_What to do:_
Reproduce the records below exactly, but leave their pictures out of the copy.

_Dataset excerpts:_
Start of Block

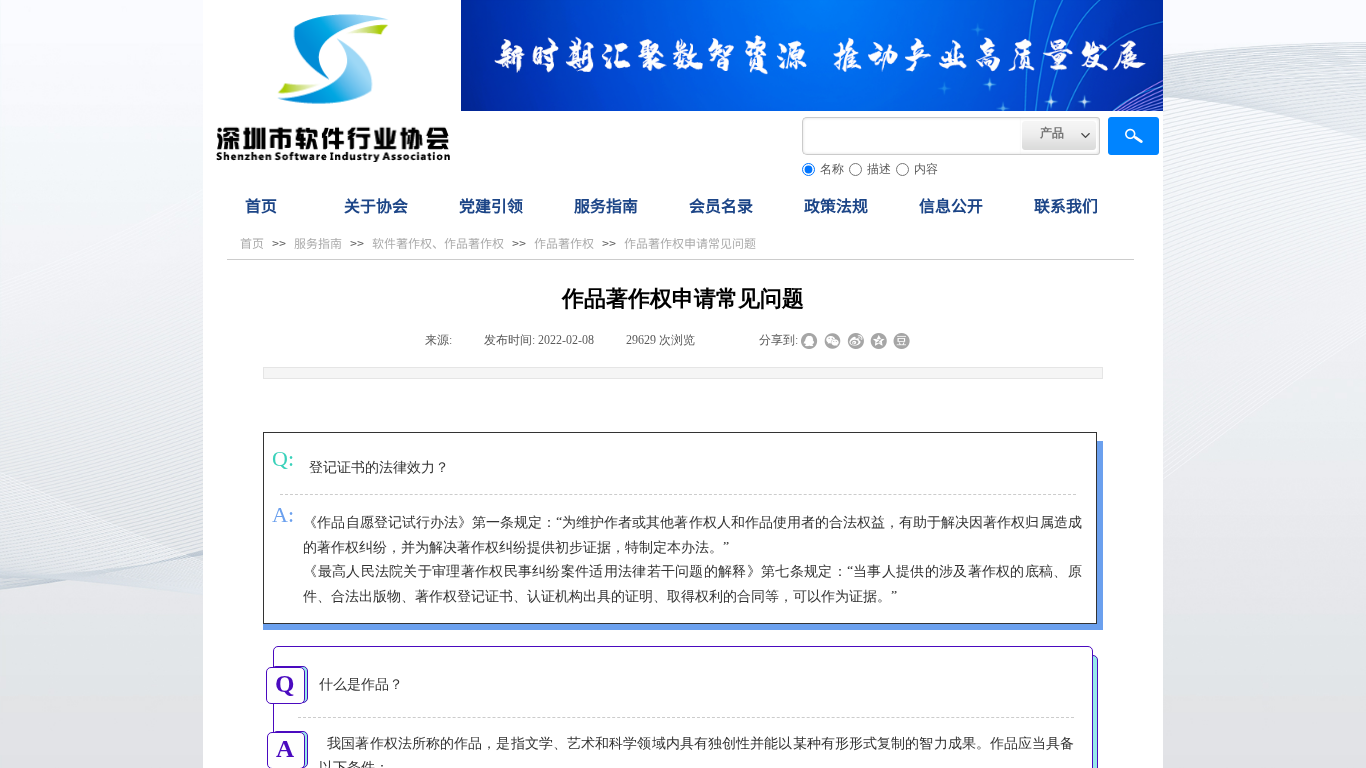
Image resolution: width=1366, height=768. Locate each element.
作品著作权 (564, 242)
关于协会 (376, 205)
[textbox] (912, 136)
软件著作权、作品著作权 (438, 242)
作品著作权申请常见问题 (690, 242)
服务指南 (606, 205)
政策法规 (836, 205)
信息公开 (951, 205)
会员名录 (721, 205)
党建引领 (491, 205)
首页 (261, 205)
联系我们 (1066, 205)
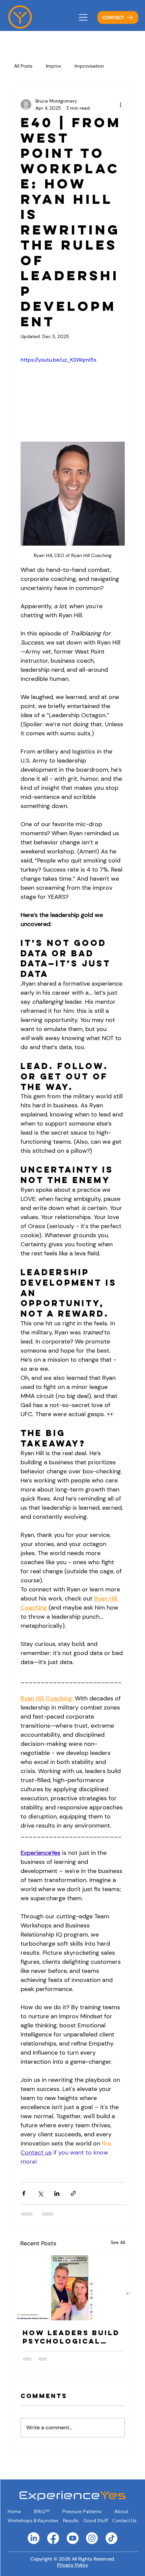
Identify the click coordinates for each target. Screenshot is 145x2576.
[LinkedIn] (33, 2544)
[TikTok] (111, 2544)
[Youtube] (73, 2544)
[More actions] (121, 105)
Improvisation (89, 66)
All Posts (23, 66)
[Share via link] (73, 2193)
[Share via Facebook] (24, 2193)
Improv (53, 66)
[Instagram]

End of Block

_Problem solution:_
Image resolution: width=1366, height=768. Locate each element.
作品著作权 (564, 242)
关于协会 (376, 205)
[textbox] (912, 136)
软件著作权、作品著作权 (438, 242)
作品著作权申请常见问题 (690, 242)
服务指南 (606, 205)
政策法规 (836, 205)
信息公开 (951, 205)
会员名录 (721, 205)
党建引领 (491, 205)
首页 (261, 205)
联系我们 (1066, 205)
Identify the click coordinates for each target. Screenshot is 145x2576.
[LinkedIn] (33, 2544)
[TikTok] (111, 2544)
[Youtube] (73, 2544)
[More actions] (121, 105)
Improvisation (89, 66)
All Posts (23, 66)
[Share via link] (73, 2193)
[Share via Facebook] (24, 2193)
Improv (53, 66)
[Instagram]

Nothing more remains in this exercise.